Une instrumentalisation politique opportune

Les difficultés liées à la gestion de la crise migratoire sont exacerbées par la nature même de l’État bosnien. Les accords de Dayton de 1995, mettant fin à la guerre civile, reconnaissent trois « peuples constitutifs » (bosniaque, serbe et croate) et créent un système tripartite offrant une représentation à chaque ethnie. L’État bosnien est structurellement triple tant au niveau fédéral (trois Présidents de l’État, par exemple) qu’au niveau le plus local. Ce système figé et structurellement porté vers l’inefficacité justifie régulièrement son existence par des querelles récurrentes entre les différents représentants des trois peuples et la peur entretenue d’une éventuelle nouvelle guerre civile. À titre d’exemple, il n’y aura pas eu de gouvernement au niveau fédéral pendant 10 mois, suite aux élections générales d’octobre 2018, en raison de désaccords entre l’entité serbe et l’entité bosniaque.

Dans le cadre de la crise migratoire, la nature de l’État bosnien favorise aussi les blocages.
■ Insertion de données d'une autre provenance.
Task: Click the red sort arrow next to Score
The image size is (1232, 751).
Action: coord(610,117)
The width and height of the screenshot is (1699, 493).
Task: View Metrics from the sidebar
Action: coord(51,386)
Ainsi, début 2020, le Président de l’entité serbe, Milorad Dodik, a refusé la signature d’un accord entre la Bosnie et l’Agence européenne Frontex consistant à augmenter la capacité en personnels des gardes-frontières bosniens, accord pourtant désiré par l’entité bosniaque.

Ces divisions politiques existent également entre le niveau fédéral et le niveau local. La reconnaissance officielle de deux camps d’accueil de l’OIM dans le canton d’Una-Suna a ainsi fait les frais d’un désaccord entre le gouvernement fédéral, favorable à la reconnaissance officielle, et le gouvernement cantonal, issu d’un parti politique différent, qui lui a refusé. De façon régulière depuis l’apparition de la crise, les différents niveaux décisionnels se sont mutuellement accusés d’une mauvaise gestion, entraînant immobilisme et conflits.
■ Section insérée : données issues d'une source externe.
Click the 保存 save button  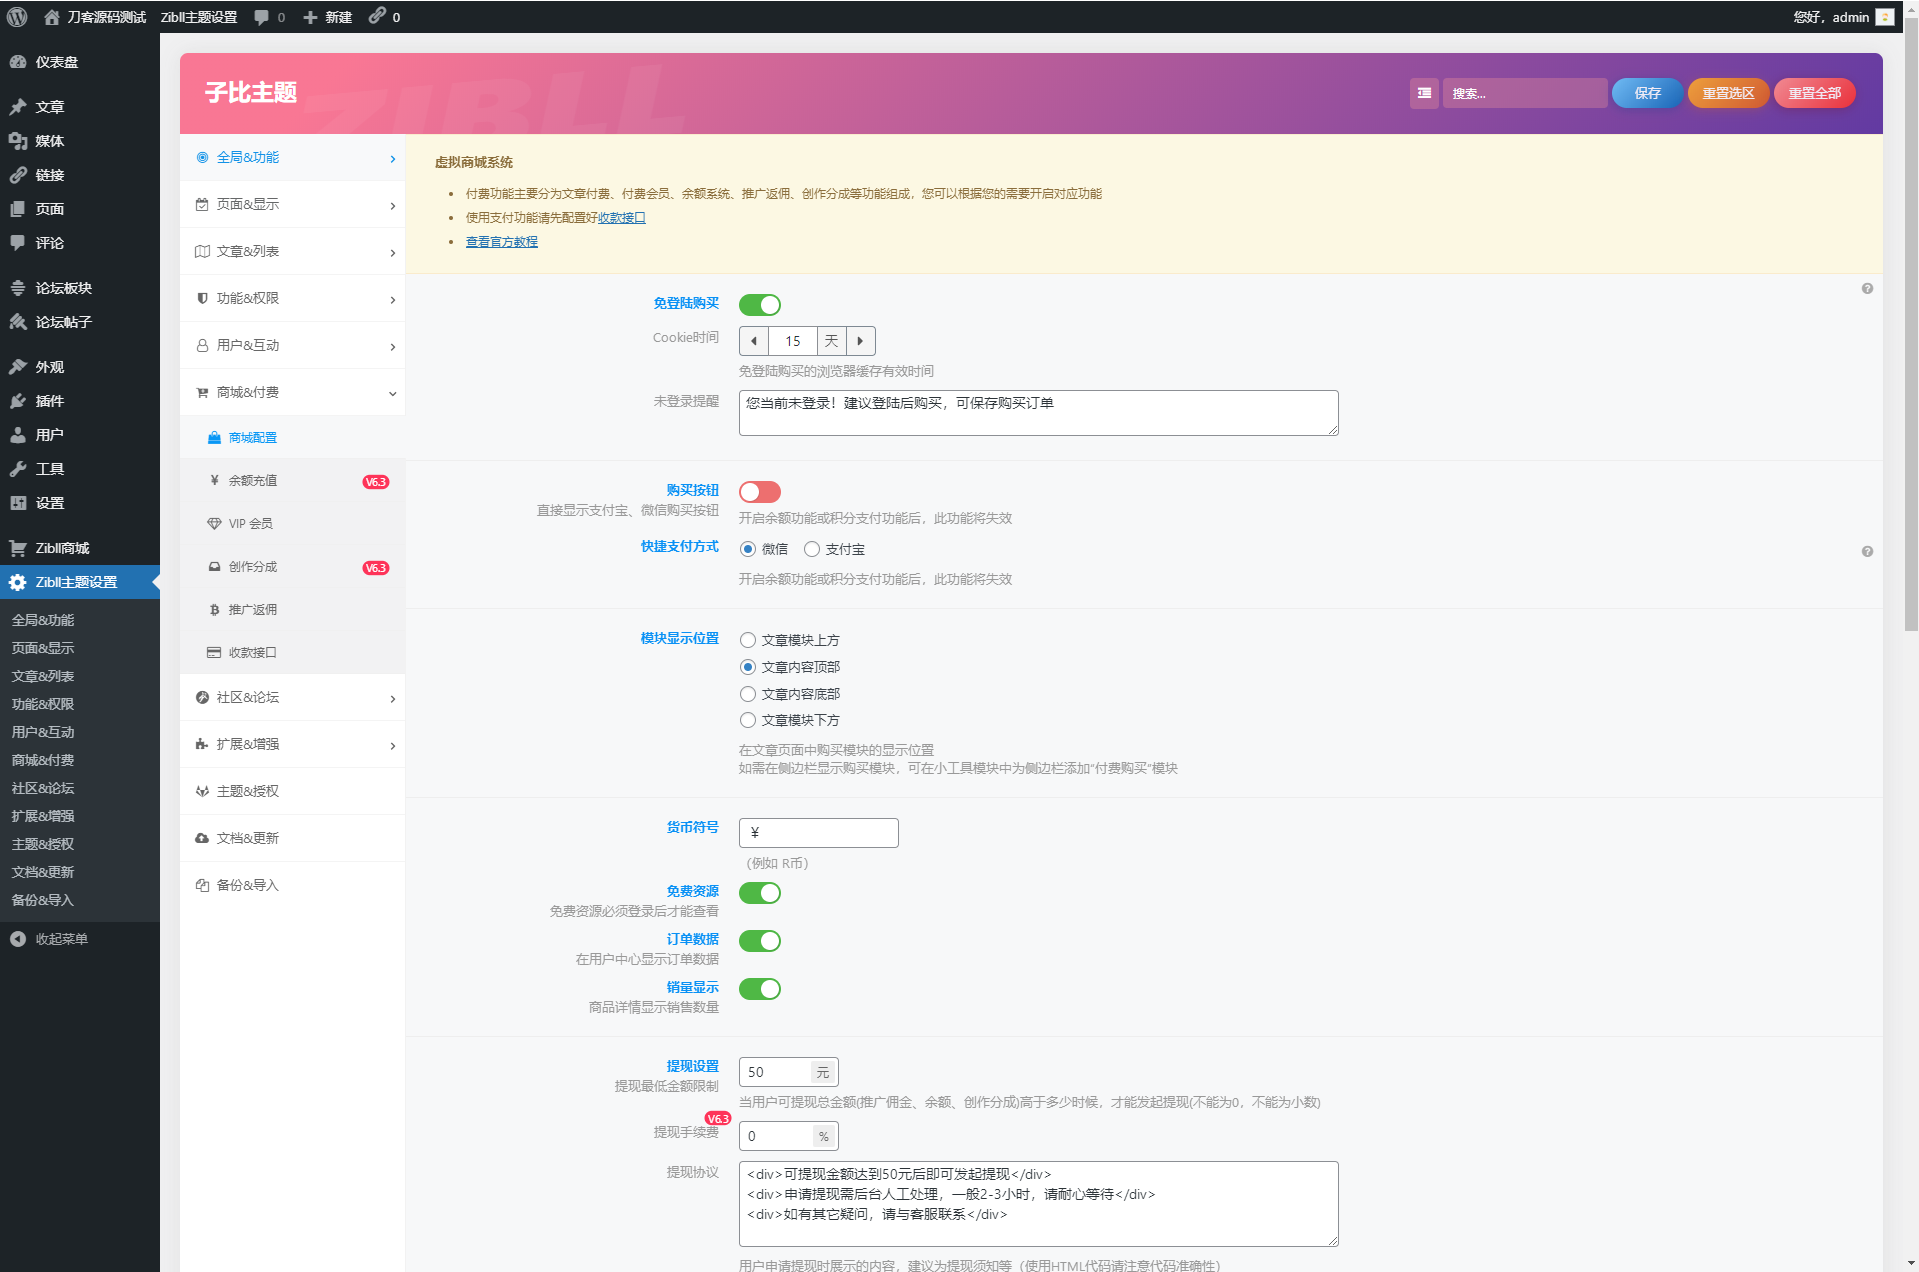[x=1647, y=93]
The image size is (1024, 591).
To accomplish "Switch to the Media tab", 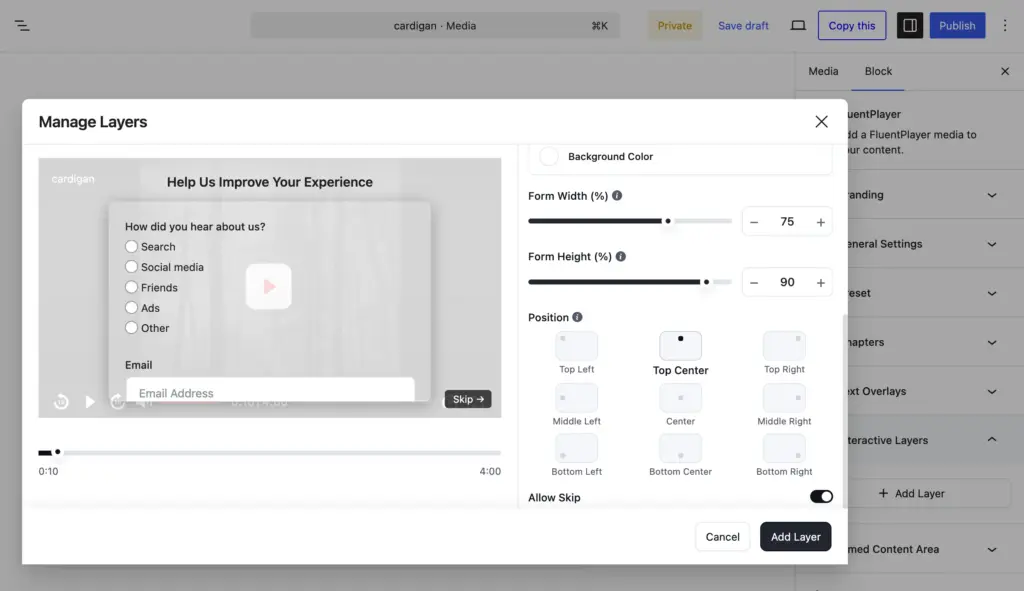I will point(823,71).
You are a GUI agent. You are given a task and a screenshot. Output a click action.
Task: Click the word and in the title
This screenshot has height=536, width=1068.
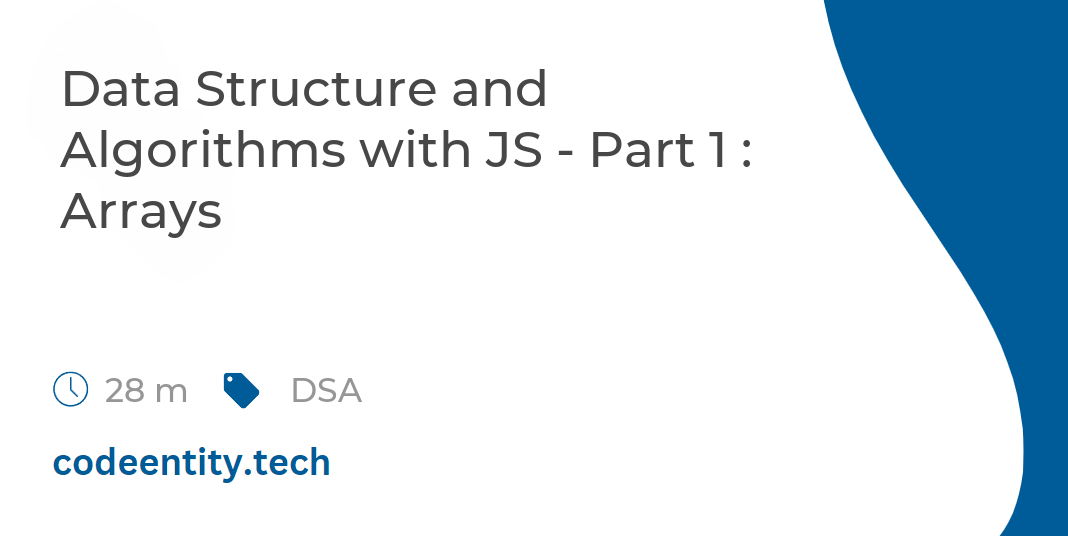[x=499, y=89]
Toutefois, et ce de façon quasi unanime, la position politique bosnienne évolue vers un rejet de la présence des migrants dans le pays. De hauts fonctionnaires bosniens chargés de la crise dénoncent, au mieux, l’indifférence de l’Europe, au pire, une volonté de faire de la Bosnie une zone tampon où s’amasserait une population indésirable pour l’UE. Fin avril 2020, le ministre bosnien de la Sécurité, Fahrudin Radoncic, annonçait sa volonté d’expulser tous les migrants illégaux refusant de présenter des papiers d’identité. Alors que la Bosnie a présenté sa candidature pour l’adhésion à l’Union européenne, la crise migratoire et les problèmes liés à sa gestion risquent de menacer ce processus.
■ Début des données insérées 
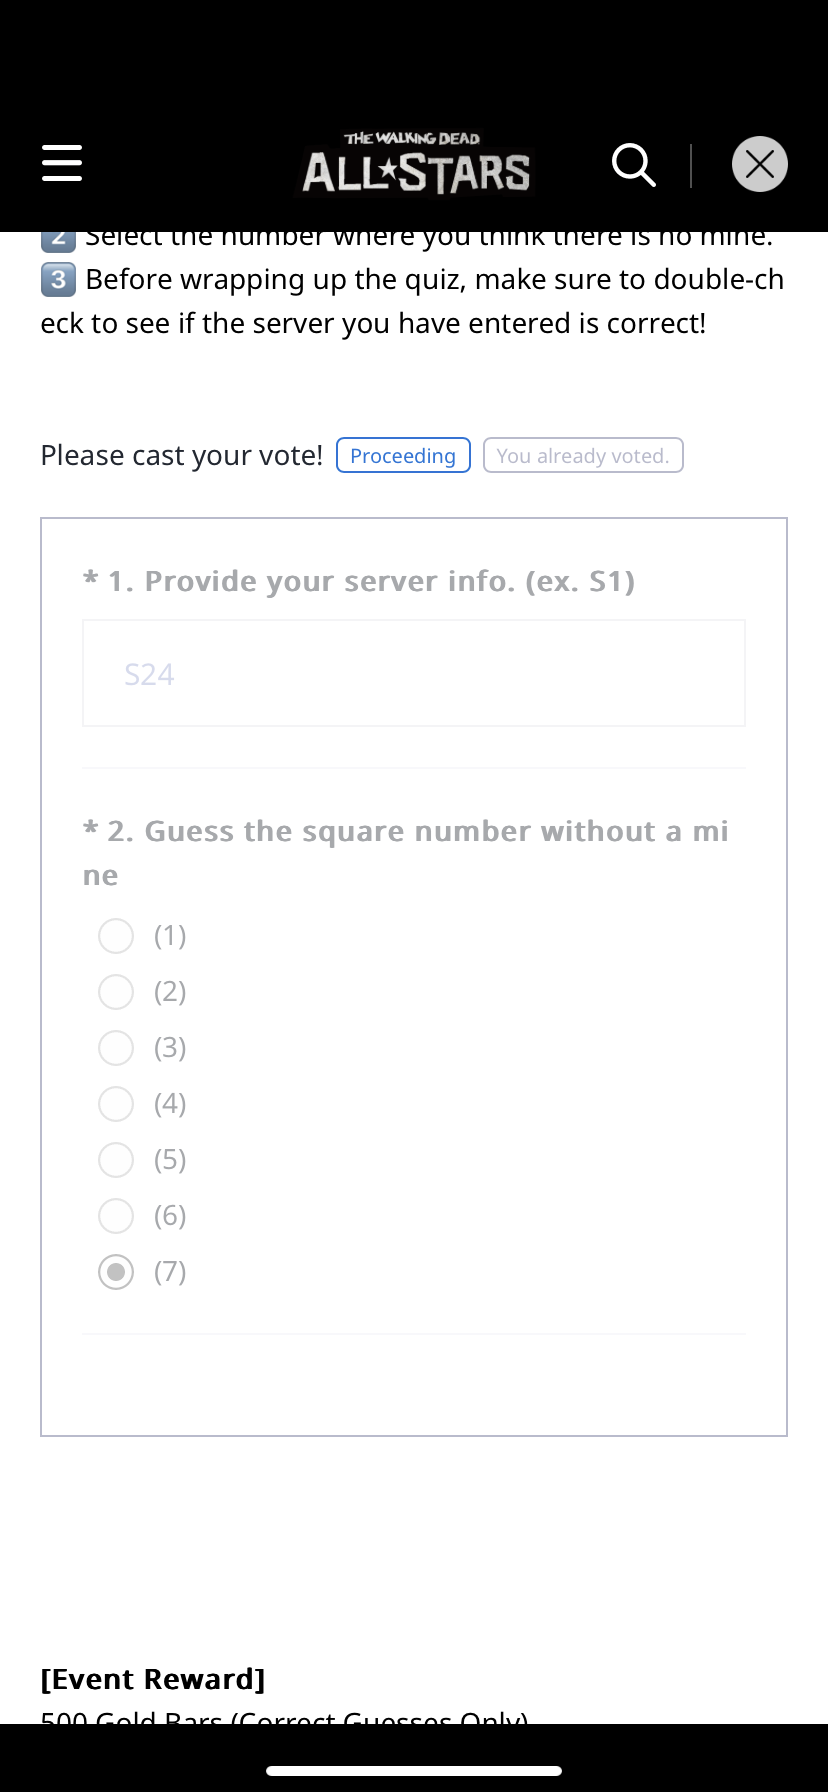Tap The Walking Dead All-Stars logo
The height and width of the screenshot is (1792, 828).
[416, 164]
Contours d’une crise polymorphe

Depuis la réorientation des flux migratoires vers la Bosnie, la population des migrants a changé. Si en 2018 le pays accueillait davantage de familles victimes de conflits armés, notamment des Syriens, la population est désormais pour la plupart composée d’hommes seuls, transitant pour motifs économiques. Ils sont majoritairement originaires du Pakistan et d’Afghanistan. Par ailleurs, le recensement des origines est souvent biaisé par les fausses déclarations. À cet égard, les statistiques relatives aux migrants syriens ou irakiens sont erronées, de nombreux migrants d’Afrique du Nord se prétendant issus de ces pays afin de bénéficier du statut de réfugié.

Face à l’arrivée de ces populations, la Bosnie a vu se développer, hors des camps d’accueil officiels saturés, des camps sauvages aux conditions sanitaires déplorables. Dans le canton d’Una-Suna, des centaines de migrants occupent des bâtiments abandonnés, faute de place en centres d’accueil. Cette saturation a entraîné, durant la seconde partie de l’année 2019, un scandale humanitaire et sanitaire dans le canton. En effet, au vu de la présence croissante de migrants dans la ville de Bihac, la police a arrêté et placé près de 1000 migrants dans une décharge improvisée en camp, en périphérie de la ville. Des tentes installées sur ce champ entouré de mines et aux conditions insalubres a fait l’objet d’une condamnation de l’UE et des Nations Unies qui ont appelé à sa fermeture. Depuis sa disparition, d’autres micro-campements improvisés et informels ont vu le jour.